• Activity
Rewrite everything in the data from the line containing "Identify the location of title: CHINA" down to the line containing "coordinates (356, 110).", changing "Image resolution" to "Screen resolution" and leaving all else unchanged.
============================================================
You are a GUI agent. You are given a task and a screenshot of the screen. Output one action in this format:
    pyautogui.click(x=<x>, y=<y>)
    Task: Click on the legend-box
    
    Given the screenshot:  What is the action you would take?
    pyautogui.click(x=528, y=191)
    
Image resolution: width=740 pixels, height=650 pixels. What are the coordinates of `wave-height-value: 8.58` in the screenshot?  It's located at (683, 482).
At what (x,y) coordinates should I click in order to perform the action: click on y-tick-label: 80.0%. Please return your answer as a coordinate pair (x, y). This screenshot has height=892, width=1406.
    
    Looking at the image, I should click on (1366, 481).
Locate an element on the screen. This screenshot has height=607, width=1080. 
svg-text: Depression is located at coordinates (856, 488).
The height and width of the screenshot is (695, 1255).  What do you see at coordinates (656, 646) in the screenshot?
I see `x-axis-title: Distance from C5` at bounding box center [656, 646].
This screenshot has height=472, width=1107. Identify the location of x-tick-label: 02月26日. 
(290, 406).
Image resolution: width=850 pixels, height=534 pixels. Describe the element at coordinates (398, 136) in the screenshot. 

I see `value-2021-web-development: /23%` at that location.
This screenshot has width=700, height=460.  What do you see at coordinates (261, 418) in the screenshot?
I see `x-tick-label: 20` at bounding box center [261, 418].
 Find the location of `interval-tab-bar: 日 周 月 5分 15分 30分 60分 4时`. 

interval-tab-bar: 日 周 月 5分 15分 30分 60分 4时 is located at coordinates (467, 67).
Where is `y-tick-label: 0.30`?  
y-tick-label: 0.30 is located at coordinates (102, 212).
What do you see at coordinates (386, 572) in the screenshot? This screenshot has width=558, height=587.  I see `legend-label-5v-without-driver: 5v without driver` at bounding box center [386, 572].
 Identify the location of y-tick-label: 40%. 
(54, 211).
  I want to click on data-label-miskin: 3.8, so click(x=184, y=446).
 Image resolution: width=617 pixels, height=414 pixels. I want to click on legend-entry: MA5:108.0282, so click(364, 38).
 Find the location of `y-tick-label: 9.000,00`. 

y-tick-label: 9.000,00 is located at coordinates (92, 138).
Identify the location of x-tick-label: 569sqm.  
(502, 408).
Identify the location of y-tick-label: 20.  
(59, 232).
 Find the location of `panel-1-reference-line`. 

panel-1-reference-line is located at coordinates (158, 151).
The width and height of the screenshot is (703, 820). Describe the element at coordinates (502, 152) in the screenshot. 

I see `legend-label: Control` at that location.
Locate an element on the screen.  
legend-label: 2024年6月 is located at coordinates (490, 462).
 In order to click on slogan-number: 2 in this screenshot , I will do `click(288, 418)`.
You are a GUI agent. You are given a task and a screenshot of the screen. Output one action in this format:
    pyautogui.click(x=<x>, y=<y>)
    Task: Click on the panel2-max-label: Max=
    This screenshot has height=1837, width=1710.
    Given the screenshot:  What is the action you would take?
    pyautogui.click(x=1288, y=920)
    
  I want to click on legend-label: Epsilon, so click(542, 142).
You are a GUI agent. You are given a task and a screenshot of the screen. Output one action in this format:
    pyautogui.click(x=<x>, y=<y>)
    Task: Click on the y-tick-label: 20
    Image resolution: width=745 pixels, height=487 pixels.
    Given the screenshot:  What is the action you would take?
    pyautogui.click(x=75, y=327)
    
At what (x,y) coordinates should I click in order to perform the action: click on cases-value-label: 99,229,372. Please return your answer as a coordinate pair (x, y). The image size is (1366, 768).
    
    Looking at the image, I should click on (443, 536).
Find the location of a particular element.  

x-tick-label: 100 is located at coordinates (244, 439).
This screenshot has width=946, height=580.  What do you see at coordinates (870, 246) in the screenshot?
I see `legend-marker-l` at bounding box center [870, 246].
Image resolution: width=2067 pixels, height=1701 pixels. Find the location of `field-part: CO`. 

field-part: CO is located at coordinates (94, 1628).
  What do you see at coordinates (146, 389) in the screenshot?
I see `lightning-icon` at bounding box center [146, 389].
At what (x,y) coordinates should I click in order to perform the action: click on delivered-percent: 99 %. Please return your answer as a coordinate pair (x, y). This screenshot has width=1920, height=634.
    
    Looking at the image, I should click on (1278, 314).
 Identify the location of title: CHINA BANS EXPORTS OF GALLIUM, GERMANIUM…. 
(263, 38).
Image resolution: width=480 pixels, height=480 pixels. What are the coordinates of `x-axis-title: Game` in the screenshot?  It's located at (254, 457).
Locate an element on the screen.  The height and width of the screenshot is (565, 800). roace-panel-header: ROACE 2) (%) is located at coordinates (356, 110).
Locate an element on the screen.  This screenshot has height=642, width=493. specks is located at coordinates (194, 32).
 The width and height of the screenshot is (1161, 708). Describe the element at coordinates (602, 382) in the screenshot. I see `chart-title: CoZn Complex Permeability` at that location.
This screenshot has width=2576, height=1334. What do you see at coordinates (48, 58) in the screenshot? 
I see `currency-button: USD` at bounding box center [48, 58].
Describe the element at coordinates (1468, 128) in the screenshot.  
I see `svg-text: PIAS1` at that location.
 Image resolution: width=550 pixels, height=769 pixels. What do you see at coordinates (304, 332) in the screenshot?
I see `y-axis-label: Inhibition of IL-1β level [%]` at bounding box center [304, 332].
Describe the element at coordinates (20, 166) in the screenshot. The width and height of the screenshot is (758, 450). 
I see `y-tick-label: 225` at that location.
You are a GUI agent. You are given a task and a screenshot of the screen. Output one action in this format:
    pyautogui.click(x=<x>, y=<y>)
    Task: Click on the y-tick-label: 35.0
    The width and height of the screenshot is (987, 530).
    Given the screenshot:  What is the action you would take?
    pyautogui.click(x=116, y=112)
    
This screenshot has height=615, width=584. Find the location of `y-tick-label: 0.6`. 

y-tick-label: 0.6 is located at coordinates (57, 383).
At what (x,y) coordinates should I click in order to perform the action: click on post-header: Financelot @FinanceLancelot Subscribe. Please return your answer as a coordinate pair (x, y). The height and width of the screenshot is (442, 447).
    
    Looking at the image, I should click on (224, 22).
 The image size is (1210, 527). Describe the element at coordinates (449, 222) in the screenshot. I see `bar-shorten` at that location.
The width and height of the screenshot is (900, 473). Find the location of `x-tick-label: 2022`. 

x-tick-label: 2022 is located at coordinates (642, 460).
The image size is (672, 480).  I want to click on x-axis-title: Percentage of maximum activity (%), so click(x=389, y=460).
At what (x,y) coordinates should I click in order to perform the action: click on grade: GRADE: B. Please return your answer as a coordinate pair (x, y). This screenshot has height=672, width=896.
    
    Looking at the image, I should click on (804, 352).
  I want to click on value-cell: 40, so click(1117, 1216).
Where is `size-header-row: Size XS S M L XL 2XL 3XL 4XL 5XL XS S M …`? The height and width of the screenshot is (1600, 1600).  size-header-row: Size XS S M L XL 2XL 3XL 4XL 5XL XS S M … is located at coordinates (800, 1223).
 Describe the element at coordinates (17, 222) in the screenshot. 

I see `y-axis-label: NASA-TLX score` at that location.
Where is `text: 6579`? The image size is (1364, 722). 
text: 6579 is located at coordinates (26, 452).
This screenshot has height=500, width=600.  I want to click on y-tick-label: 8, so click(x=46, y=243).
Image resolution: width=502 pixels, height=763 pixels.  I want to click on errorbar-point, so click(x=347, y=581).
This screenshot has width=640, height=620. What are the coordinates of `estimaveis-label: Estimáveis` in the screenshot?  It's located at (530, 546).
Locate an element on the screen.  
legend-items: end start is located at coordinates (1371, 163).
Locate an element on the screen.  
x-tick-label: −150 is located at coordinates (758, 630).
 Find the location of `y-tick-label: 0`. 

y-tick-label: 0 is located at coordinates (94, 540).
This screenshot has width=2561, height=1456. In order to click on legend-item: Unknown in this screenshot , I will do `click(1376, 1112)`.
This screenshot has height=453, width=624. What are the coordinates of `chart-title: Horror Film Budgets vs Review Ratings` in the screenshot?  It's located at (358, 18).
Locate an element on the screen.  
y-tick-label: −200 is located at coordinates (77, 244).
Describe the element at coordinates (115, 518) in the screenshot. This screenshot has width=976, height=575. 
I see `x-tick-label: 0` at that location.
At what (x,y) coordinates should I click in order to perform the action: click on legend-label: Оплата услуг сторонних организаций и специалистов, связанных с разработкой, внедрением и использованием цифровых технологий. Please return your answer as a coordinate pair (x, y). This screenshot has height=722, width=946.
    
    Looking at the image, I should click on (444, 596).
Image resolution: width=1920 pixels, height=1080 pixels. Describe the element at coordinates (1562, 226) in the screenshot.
============================================================
• Your response
 Identify the location of title: CHINA BANS EXPORTS OF GALLIUM, GERMANIUM…. 
(263, 38).
Screen resolution: width=480 pixels, height=480 pixels. What are the coordinates of `x-axis-title: Game` in the screenshot?  It's located at (254, 457).
Locate an element on the screen.  The height and width of the screenshot is (565, 800). roace-panel-header: ROACE 2) (%) is located at coordinates (356, 110).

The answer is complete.